Is Caesars Making the Same Mistake It Made in 2007?

Caesars Holdings (NASDAQ: CZR), which is the name of the merged Eldorado Resorts and Caesars Entertainment, couldn't have completed its leveraged buyout at a worse time. The coronavirus pandemic is causing casinos across the country to burn hundreds of millions of dollars a month, and it's not at all clear that a recovery in demand is coming this year. 

Official data hasn't been released yet, but estimates from J.P. Morgan and show that traffic to casinos has been down around 40% since reopening in early June. That doesn't bode well for traffic until a COVID-19 vaccine is released or some other kind of solution is found to bring visitors back to casinos across the country. Yet Caesars is piling on debt in order to grow, and that could lead to the same mistake its legacy company Harrah's made more than a decade ago.
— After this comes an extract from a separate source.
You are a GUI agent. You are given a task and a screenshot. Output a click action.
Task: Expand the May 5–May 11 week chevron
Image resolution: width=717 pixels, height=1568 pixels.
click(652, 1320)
The Las Vegas Strip at dusk.

Image source: Getty Images.

Betting big on U.S. gambling

To finance the acquisition, Caesars Holdings has taken on $15.5 billion in debt. That may have seemed manageable pre-pandemic, when management expected $3.6 billion in property EBITDA, a proxy for cash flow from resorts (which importantly includes $500 million in expected synergies). But that's high leverage in a good economy, and the pandemic could leave the company in a much worse financial position.

The last time an acquisition of this size took place in the gambling industry, it was the $28 billion buyout of Harrah's Entertainment, the predecessor to Caesars. That deal resulted in the bankruptcy of Caesars' largest subsidiary after years of financial struggles and complex financial engineering, although it didn't bankrupt the parent company because of some complicated financial maneuver But that bankruptcy came during a growing economy without a pandemic. 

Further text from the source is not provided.